- Church: Episcopal Church
- Diocese: Virginia
- In office: 1974-1985
- Predecessor: Robert F. Gibson Jr.
- Successor: Peter James Lee
- Previous post: Coadjutor Bishop of Virginia (1966–1974)

Orders
- Ordination: May 1950 by Robert E. L. Strider Sr.
- Consecration: October 21, 1966 by John E. Hines

Personal details
- Born: January 27, 1921 Wheeling, West Virginia, United States
- Died: May 27, 1985 (aged 64) Richmond, Virginia, United States
- Denomination: Anglican
- Parents: Kent Bruce Hall & Mary Ellen Hazlett
- Spouse: Dorothy Varner Glass
- Children: 5

= Robert Bruce Hall =

American bishop

Robert Bruce Hall (January 17, 1921 – May 25, 1985) was bishop of the Episcopal Diocese of Virginia, serving from 1974 to 1985.

==Biography==
Hall was born on May 27, 1921, in Wheeling, West Virginia. He graduated from Trinity College and the Episcopal Theological Seminary in Cambridge, Massachusetts. He also served in the US Army during World War II. In 1949 he was ordained deacon in June 1949 and priest in May 1950. He served as curate, then associate rector and later as rector of Trinity Church in Huntington, West Virginia; after 1958, he was rector of St Chrysostom's Church in Chicago.

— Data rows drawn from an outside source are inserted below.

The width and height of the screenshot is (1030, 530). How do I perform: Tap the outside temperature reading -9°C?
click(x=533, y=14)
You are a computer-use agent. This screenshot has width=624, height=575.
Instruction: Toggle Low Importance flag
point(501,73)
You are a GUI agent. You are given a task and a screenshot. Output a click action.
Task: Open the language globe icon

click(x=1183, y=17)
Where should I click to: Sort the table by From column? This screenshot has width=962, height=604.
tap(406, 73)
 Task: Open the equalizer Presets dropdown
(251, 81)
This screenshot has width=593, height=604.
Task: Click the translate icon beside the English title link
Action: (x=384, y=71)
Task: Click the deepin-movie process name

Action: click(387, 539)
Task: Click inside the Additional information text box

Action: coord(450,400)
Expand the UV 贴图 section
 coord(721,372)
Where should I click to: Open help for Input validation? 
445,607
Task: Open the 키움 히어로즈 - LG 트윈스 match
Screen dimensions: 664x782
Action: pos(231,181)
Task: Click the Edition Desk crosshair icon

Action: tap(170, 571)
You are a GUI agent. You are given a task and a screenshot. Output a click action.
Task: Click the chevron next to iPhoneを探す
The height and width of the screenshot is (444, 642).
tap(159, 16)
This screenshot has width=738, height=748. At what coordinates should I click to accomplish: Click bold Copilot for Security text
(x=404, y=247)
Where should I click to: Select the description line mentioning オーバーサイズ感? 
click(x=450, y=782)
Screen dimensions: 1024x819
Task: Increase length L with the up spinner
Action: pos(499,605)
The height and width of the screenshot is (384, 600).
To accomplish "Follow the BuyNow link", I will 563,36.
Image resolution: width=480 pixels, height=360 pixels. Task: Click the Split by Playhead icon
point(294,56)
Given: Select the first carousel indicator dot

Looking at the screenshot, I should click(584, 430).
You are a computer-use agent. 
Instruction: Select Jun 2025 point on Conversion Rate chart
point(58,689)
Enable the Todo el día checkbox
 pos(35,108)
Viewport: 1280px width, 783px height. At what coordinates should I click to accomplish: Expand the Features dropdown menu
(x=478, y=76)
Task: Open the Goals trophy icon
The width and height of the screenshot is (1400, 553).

In 1966 he was elected and consecrated Coadjutor Bishop of Virginia, with the right of succession upon the retirement, resignation or death of Bishop Gibson. He succeeded in 1974 after Gibson's retirement. During his time as bishop of Virginia he was involved in sanctioning the irregular ordination of women as priests in his diocese. In 1974 he sanctioned services presided over by the Reverend Alison Cheek of Annandale, Virginia in Charlottesville, Virginia. When the General Convention reversed the decision and opened ordination to women in addition to men in September 1976, Bishop Hall lifted his sanctions. On January 2, 1977, he ordained Patricia Laura Merchant Park, the first female priest in Virginia with the approval of the church.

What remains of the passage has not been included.